Nowhere is any indication given about who these “fellows” actually are. Maybe they are listed on the pages of the Institute of Higher Education Policy (IHEP) or Lumina Foundation pages (for these are the sponsors of the site), I don’t know, but nothing at PolicyDirect tells anything about them. “Decision makers,” it seems, are supposed to simply trust that these “fellows” are impartial, that they aren’t steering people toward specific articles or types. My students, who now know something about the possible follies of research, would be appalled.
In addition, the articles are presented through “excerpts,” not abstracts or summaries of some other type. Strangely enough, the site even mentions “full excerpts,” an odd phrase….
Just to see what PolicyDirect is doing, I tried a number of searches. One thing I noticed immediately was that a single article kept coming up at the top, a piece by Clifford Adelman who, it turns out, is a “Senior Associate” for IHEP.
At some point, I decided to compare PolicyDirect results with Google. Wanting to use something neither too common nor too obscure, I searched on “Fred Keller Personalized System of Instruction.” PSI is something I know about but that has not been part of education discussions for quite some time. From Google, I came up with 180,000 hits; from PolicyDirect, 100. The first one from Google links to an .edu site with a .pdf specifically on PSI. All of the following three or four pages worth dealt directly with PSI.
On PolicyDirect, after that same Adelman article, which doesn’t mention Keller at all, came 99 hits. None of them seem to have anything to do with Keller or with PSI.
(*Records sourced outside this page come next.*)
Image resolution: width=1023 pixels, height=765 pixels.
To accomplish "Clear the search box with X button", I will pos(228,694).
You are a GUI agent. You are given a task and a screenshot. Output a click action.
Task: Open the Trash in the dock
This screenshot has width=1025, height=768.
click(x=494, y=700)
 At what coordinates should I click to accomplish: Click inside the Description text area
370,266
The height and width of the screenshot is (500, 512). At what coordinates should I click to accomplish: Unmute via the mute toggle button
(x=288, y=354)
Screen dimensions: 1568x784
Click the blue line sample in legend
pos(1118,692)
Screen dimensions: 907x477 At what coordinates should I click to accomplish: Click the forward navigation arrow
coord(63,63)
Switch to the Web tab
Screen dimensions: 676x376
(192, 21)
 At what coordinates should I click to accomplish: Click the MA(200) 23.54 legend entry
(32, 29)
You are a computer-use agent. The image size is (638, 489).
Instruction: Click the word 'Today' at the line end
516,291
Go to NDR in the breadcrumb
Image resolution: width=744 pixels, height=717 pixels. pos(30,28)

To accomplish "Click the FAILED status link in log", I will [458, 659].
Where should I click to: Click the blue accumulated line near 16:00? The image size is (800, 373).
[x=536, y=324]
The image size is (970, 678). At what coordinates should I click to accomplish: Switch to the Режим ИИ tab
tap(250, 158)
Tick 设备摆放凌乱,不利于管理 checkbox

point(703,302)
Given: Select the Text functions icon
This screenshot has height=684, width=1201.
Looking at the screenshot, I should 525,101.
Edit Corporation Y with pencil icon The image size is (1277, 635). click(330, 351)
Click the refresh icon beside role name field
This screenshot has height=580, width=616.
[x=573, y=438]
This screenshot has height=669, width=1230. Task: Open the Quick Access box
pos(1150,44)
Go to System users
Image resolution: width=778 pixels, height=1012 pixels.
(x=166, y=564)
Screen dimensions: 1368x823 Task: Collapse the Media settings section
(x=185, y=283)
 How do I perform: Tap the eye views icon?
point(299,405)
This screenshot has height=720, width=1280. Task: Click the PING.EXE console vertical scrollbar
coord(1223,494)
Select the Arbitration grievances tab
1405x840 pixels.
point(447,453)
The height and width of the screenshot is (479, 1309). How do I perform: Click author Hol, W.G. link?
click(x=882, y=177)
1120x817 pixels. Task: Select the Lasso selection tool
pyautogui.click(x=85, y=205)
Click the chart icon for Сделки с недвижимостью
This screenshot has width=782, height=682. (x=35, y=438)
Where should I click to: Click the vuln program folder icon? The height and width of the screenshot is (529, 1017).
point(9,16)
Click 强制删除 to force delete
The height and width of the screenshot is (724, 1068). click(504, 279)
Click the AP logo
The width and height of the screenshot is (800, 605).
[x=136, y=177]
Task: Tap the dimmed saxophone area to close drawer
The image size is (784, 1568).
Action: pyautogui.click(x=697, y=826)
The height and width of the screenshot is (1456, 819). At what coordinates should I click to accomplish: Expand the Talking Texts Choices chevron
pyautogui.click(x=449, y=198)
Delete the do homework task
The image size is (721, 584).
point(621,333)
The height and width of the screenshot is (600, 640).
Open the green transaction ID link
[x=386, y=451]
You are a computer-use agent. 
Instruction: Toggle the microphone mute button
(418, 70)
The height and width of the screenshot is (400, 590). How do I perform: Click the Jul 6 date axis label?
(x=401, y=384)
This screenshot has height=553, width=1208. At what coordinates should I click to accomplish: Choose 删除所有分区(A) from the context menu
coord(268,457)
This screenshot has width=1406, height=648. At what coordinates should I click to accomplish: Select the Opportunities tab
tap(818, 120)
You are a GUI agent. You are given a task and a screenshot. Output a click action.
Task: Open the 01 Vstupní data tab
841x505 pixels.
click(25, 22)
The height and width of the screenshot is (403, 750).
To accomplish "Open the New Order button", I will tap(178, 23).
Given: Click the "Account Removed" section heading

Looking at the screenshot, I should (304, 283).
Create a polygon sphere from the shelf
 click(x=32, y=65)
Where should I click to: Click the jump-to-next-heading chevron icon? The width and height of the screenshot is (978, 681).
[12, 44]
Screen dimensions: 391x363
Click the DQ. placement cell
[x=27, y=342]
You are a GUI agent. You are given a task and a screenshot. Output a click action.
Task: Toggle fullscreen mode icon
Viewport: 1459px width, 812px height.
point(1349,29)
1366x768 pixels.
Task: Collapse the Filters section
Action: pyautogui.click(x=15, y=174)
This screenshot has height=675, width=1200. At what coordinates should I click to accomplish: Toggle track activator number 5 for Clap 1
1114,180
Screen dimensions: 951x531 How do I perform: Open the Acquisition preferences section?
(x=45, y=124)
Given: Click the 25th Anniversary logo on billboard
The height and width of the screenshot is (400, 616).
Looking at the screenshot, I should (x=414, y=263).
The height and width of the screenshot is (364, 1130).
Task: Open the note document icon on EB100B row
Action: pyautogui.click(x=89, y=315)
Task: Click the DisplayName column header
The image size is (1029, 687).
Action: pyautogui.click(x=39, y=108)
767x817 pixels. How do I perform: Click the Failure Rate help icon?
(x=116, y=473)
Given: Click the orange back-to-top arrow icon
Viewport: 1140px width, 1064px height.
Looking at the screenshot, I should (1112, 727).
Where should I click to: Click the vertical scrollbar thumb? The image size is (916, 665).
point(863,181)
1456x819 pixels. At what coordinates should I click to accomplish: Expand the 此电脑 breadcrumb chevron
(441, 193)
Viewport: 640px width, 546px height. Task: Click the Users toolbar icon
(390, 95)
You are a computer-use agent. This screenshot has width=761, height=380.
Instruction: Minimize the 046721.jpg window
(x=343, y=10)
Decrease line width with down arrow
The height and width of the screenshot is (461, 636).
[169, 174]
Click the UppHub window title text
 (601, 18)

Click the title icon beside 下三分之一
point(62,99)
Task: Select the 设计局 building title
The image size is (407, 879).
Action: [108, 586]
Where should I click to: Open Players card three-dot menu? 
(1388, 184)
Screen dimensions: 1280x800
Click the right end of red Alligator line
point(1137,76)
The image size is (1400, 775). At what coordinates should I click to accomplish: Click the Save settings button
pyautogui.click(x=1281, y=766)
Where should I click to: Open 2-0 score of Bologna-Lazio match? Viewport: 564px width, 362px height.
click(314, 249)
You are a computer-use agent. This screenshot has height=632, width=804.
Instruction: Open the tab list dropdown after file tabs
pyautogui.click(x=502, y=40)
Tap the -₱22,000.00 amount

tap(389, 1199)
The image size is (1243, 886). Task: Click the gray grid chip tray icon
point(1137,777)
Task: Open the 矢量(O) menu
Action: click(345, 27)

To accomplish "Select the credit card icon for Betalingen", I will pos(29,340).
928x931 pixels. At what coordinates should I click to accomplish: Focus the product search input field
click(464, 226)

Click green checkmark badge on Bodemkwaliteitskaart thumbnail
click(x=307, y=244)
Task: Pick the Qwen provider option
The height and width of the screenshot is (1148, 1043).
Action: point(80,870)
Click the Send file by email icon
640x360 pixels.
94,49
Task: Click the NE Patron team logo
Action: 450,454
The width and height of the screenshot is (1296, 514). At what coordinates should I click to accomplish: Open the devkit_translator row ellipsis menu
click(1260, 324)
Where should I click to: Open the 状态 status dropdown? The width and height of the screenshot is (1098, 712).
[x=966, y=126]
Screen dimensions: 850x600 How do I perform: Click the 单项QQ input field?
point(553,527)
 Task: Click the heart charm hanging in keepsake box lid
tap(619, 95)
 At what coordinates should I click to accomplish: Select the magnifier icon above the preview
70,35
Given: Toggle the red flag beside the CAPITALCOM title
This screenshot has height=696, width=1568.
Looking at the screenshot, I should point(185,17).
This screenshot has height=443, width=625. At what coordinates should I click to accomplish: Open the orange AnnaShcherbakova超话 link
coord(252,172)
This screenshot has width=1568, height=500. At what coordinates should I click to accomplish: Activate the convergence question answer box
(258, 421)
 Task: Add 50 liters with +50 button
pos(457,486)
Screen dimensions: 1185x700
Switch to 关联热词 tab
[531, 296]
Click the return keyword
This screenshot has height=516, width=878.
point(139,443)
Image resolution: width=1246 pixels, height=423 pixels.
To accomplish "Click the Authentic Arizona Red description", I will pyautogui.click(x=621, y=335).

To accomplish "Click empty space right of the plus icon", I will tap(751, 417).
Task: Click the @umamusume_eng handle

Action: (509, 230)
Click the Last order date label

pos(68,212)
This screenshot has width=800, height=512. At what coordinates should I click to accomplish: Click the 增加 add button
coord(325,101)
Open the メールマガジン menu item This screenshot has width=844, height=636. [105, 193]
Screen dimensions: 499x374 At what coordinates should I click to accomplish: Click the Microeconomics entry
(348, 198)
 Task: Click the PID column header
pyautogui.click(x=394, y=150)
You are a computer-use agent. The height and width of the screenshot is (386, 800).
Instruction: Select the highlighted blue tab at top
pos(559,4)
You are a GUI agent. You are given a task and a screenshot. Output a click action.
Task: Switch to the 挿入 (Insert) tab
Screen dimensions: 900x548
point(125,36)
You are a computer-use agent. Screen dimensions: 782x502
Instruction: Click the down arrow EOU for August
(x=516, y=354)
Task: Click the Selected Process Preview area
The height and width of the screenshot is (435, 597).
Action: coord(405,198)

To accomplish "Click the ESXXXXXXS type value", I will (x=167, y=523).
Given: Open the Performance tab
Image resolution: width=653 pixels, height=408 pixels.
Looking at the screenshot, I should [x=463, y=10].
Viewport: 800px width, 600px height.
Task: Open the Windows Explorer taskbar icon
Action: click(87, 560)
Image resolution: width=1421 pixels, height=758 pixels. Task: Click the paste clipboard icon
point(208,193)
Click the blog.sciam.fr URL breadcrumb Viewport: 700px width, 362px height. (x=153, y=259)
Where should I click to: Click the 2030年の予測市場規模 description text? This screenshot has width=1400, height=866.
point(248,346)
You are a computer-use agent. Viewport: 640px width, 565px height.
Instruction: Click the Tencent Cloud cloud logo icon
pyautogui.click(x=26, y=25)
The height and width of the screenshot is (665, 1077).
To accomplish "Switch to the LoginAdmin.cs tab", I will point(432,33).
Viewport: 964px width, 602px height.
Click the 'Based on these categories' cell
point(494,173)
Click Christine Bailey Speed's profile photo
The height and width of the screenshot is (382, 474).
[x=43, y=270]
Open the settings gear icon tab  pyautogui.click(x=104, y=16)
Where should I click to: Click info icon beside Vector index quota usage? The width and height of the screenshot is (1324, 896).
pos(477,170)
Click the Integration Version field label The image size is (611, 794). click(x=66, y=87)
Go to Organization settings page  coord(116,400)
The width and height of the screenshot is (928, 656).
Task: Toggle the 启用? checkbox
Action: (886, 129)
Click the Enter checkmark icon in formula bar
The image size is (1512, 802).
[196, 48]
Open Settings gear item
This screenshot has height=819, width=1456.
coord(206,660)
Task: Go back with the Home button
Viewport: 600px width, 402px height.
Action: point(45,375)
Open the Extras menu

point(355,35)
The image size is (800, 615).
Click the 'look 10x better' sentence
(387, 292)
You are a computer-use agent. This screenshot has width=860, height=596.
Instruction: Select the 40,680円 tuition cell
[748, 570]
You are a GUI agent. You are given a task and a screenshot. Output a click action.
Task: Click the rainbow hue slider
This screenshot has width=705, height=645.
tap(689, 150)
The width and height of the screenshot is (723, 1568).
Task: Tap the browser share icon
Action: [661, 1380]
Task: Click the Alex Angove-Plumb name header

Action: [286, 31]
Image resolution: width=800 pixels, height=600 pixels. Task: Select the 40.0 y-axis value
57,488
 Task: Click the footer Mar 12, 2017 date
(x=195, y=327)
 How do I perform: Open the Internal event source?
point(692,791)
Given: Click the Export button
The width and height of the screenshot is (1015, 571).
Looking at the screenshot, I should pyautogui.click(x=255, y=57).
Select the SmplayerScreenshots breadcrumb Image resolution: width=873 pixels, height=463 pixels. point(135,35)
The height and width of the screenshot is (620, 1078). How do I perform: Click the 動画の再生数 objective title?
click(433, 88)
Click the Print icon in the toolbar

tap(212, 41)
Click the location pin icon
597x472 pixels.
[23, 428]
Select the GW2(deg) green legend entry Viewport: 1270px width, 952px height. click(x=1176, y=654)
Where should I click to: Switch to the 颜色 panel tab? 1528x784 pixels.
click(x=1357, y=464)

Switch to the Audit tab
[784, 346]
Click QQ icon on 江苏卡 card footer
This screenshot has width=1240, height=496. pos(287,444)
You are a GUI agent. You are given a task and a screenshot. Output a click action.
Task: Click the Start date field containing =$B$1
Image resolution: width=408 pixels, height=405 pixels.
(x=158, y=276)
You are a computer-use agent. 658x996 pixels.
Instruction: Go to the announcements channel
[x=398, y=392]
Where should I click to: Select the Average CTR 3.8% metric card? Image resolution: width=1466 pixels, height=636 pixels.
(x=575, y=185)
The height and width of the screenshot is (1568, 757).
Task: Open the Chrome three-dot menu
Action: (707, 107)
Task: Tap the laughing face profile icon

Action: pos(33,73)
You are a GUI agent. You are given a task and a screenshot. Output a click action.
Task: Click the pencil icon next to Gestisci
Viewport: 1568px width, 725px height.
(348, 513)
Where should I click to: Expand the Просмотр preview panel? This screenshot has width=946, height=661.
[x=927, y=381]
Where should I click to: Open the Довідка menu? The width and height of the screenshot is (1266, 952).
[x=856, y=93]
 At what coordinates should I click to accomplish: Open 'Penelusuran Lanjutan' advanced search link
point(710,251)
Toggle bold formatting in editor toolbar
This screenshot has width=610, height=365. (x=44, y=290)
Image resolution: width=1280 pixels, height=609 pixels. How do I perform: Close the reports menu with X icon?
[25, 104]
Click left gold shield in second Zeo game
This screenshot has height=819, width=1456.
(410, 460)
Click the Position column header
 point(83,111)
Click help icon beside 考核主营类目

Thinking I had perhaps been too esoteric, I tried another search, on “early college high school,” a topic that should be of interest to PolicyDirect, given its connections to IHEP and Ilumina. Google gave over 400 million hits, each on the first few pages directly relevant. PolicyDirect? 99, if you count that ubiquitous Adelman article. Here, at least some of the articles did pertain to the topic, though many seemed a little far removed. Little of it seemed like it would be helpful in developing an understanding of the ‘early college high school’ movement.
My question, through all of this, is what’s the point? I quickly established that I can get more pertinent results through Google than through PolicyDirect, so why would I want to use PolicyDirect? Especially since I have no idea what the databases are that PolicyDirect has searched in order to prepare its own “excerpts,” and to what ends, I really cannot trust what I am finding there. I mean, Mr.PolicyDirect, just why are you trying to help me? I can carry my own bags—and if something is missing, I have only me to blame. Why should I trust you, a complete stranger, to do my work for me?
I hope our “decision makers” are asking just this as they look at the PolicyDirect site. My students, who are right now working on guides to effective web research, certainly would be.